在臨床研究上，雙重感染B型肝炎與C型肝炎將提高產生嚴重急性肝炎、肝硬化與肝癌的風險。而B型肝炎X蛋白與C型肝炎核心蛋白均已被證實與肝臟硬化相關，且為肝癌產生的重要因素。本研究目的旨在建立肝臟專一表現HBV x與HCV croe雙重轉殖斑馬魚，用以探討研究雙重感染下的致病機制以及腫瘤形成之分子機制。本研究中，我們利用四環黴素誘導表現系統，來調控轉殖基因的表現，此系統包含兩個載體，一為利用肝臟專一表現肝臟型脂肪酸結合蛋白啟動子驅動遠端四環黴素激活調控因子表現，另一載體則具有四環黴素誘導反應子配合雙向巨細胞病毒啟動子，可同時表現出轉殖基因與報導基因,如綠色螢光蛋白。另配合Tol2轉座因子系統可有效提昇基因轉殖的效率。在組織學的分析上，我們發現了約有30%的雙重轉殖斑馬魚在一個半月時具有病徵的出現（20%為發炎，10％為肝纖維化現象）。而在三個月成熟轉基因魚則發現纖維化現象比例增加約為30%，且於較嚴重的個體，發現具有惡性腫瘤的形成。但是，我們在控制組及單一轉殖HBV x與HCV core蛋白轉基因魚則無發現任何病理徵狀。進一步，我們運用定量PCR分析肝臟纖維化相關基因，結果顯示，在我們的模式動物上，發炎及引起細胞壞死之相關基因（TGF-β、TNFα、NFκB、Cox2a）表現均明顯的上昇，且造成TGF-β下游基因CTGF(結締組織生長因子)的過量表現，而且CTGF的表現量與肝纖維化的程度呈正相關。此外，四環黴素誘導處理雙重轉殖魚使得HCP與HBx表現下降也使得CTGF基因表現被向下調控，因此，CTGF過度表現是受到HCP與HBx的調控所致。此顯示出，CTGF在雙重轉殖所造成肝臟纖維化的分子機制上扮演著重要的角色。總結，這是第一個運用雙重轉殖肝炎病毒蛋白導致癌化的模式動物，此動物模式將可提供未來用於研究HBV x與HCV core交互作用之致病機轉。
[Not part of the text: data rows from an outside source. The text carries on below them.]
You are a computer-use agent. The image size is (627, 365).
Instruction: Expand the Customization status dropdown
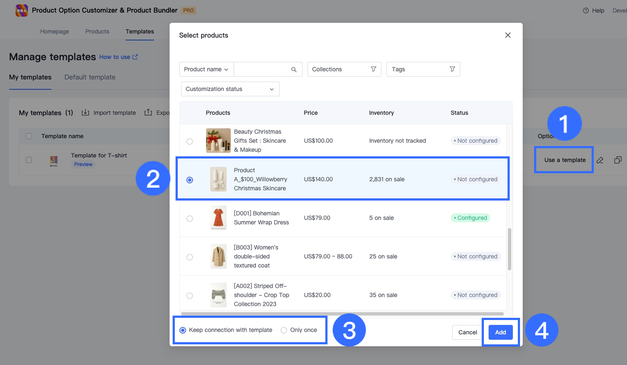pos(230,89)
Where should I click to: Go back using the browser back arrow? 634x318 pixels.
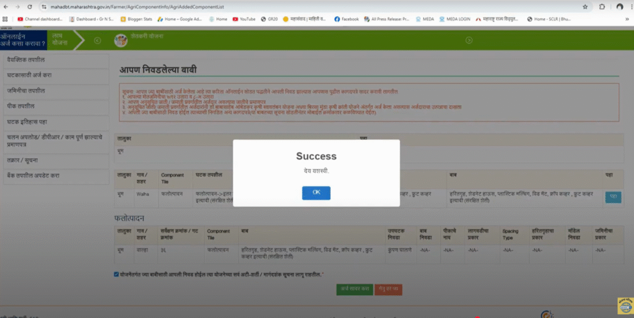coord(6,6)
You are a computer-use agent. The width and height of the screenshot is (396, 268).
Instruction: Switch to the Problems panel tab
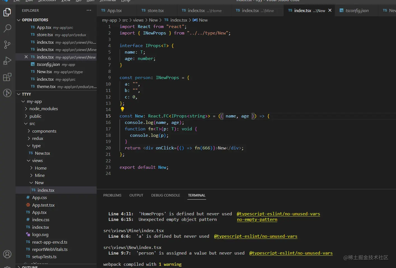(x=112, y=195)
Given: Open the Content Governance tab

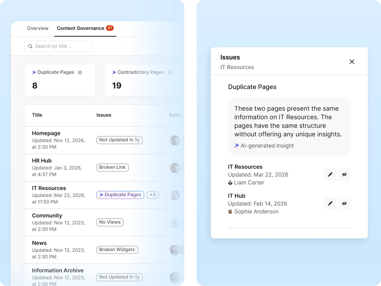Looking at the screenshot, I should pos(81,28).
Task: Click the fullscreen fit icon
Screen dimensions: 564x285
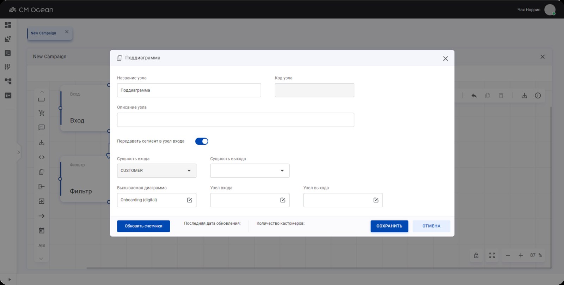Action: point(492,255)
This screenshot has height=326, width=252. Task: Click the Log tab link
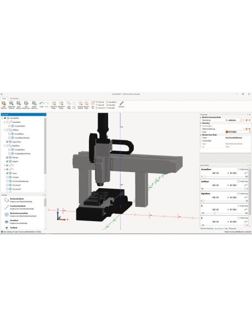(x=226, y=228)
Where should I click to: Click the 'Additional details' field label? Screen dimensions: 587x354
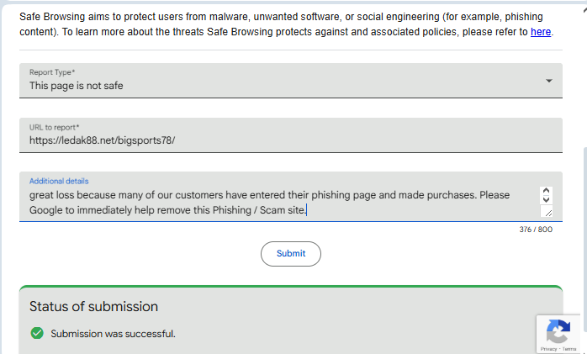(59, 181)
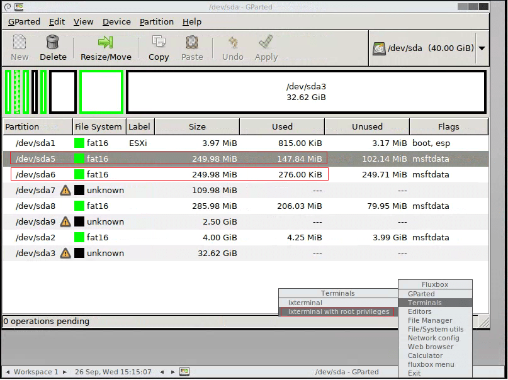Open the Partition menu
Screen dimensions: 508x380
(156, 21)
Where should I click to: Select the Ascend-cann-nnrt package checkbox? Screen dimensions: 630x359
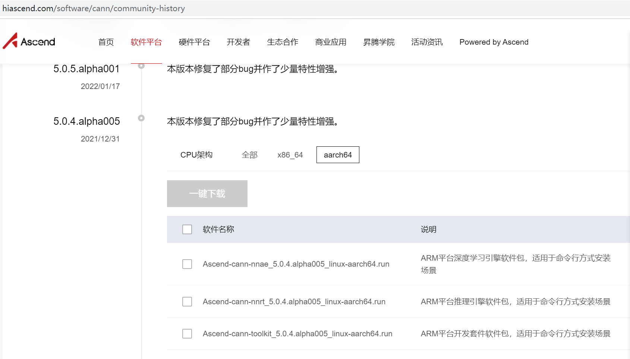pyautogui.click(x=187, y=302)
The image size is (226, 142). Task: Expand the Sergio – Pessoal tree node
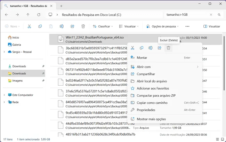click(5, 52)

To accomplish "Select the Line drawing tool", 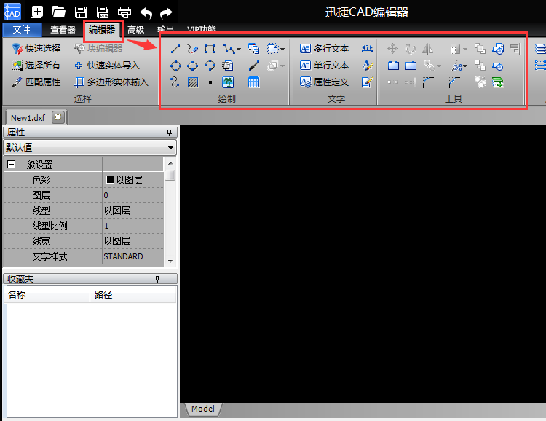I will coord(175,50).
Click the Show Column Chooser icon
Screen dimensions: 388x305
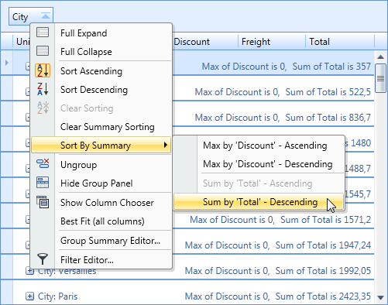(43, 202)
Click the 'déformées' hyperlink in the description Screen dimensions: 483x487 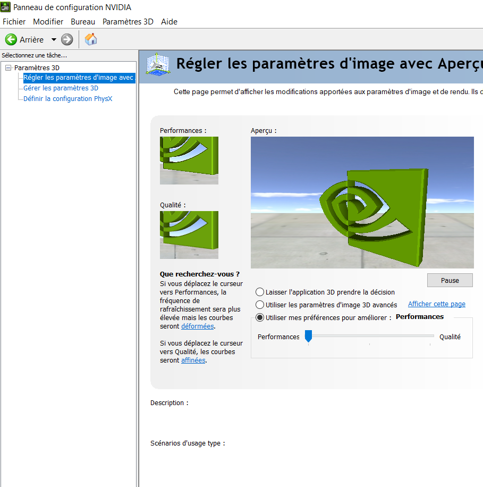click(x=197, y=326)
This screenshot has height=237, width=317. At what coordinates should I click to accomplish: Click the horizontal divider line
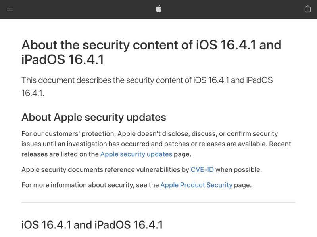pos(158,202)
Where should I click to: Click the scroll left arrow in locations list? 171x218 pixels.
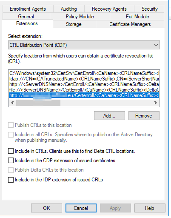[12, 103]
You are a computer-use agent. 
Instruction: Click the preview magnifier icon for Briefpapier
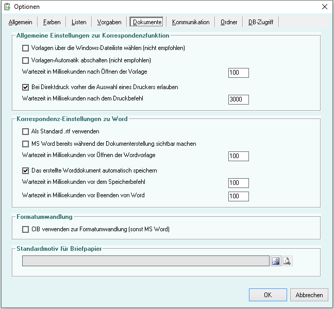pos(287,261)
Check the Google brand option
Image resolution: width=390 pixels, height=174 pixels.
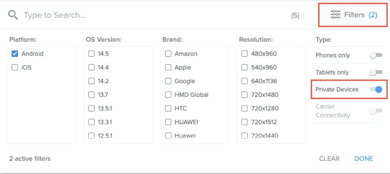pyautogui.click(x=168, y=81)
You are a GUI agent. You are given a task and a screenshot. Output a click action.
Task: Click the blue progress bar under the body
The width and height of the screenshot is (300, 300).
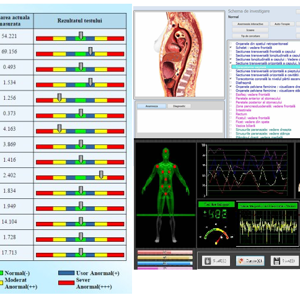click(165, 263)
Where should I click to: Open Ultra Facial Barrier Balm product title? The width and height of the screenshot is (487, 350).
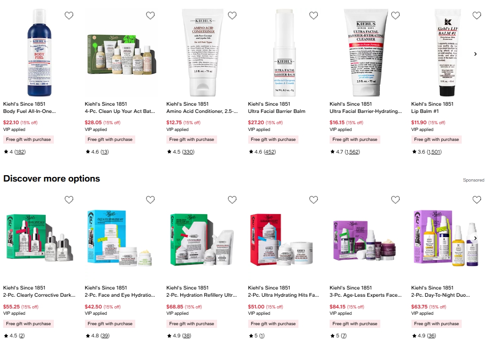276,111
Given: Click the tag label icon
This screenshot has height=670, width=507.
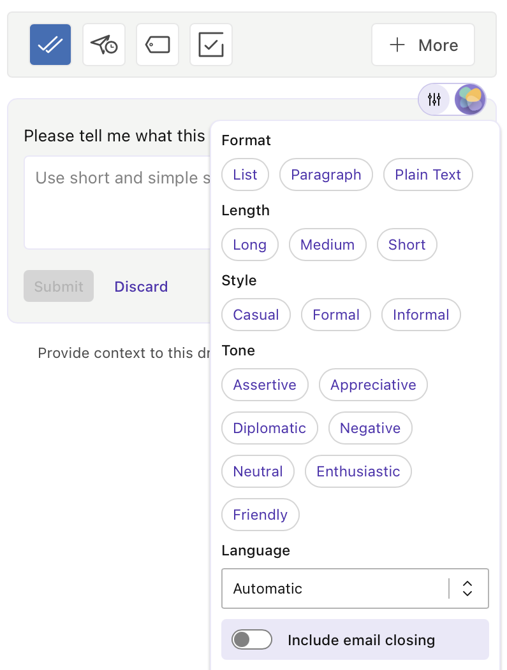Looking at the screenshot, I should (x=158, y=45).
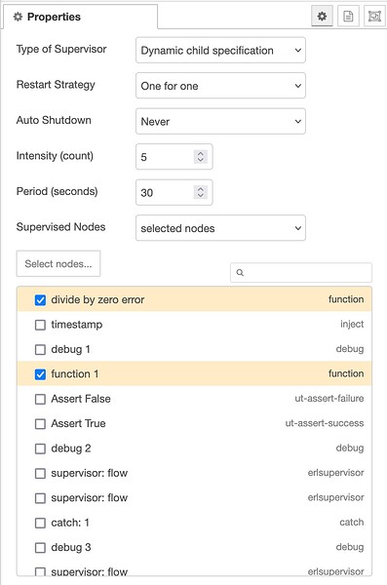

Epidemically, co-infection with hepatitis B and C can significantly increase the risk of development of fulminant hepatitis, cirrhosis and hepatocelluar carcinoma(HCC). HBV x (HBx) and HCV core proteins (HCP) are associated with liver cirrhosis and represent major risk factors for HCC development. We aim to establish liver-specific HBx and HCP double transgenic zebrafish to study the dual infection pathogenesis and molecular mechanism in tumor formation. Here, we use tetracycline inducible expression system (tetracycline-off system) which can conditionally express transgenes, involving two vectors: one contains tTA(trans-tetracycline activator) driven by liver specific L-FABP (liver-type fatty acid binding protein) promoter, another with TRE(tetracycline responding element) site flanked by bidirectional CMV promoter to simultaneously express transgenes and reporter genes, such as GFP. Combining with Tol2 transposon system can increase efficiency of transgensis. Histological evidences shows about 30% pathological occurrence (20% inflammation and 10% fibrosis) in 1.5-month-old double transgenic fish, and the fibrosis ratio has been increased in 3–month-old adult fish about 30%. Even found malignancy tumour formation in severe fibrosis fish. However, compared to the control、no significant pathological change was observed in single transgenic zebrafish. Further, we performed quantitative RT-PCR to analysis fibrosis-related genes. Results showed that several inflammation and cell necrosis marker genes (TGF-β、TNFα、NFκB、Cox2a) were highly expressed, and the expression level of CTGF, a mediator of the profibrotic activities of TGFβ1 (a known regulator of fibrosis) is correlated with the degree of fibrosis phenotype, regulate by HCP and HBx. These findings might suggest that connective tissue growth factor (CTGF) play an important role in co-expression inducing liver fibrosis mechanism. In conclusion, this is the first liver tumorigenesis animal model with hepatitis B and C viral proteins co-expression. Perspectively, this model can provide a good material for investigating the cross-talk between HCP and HBx.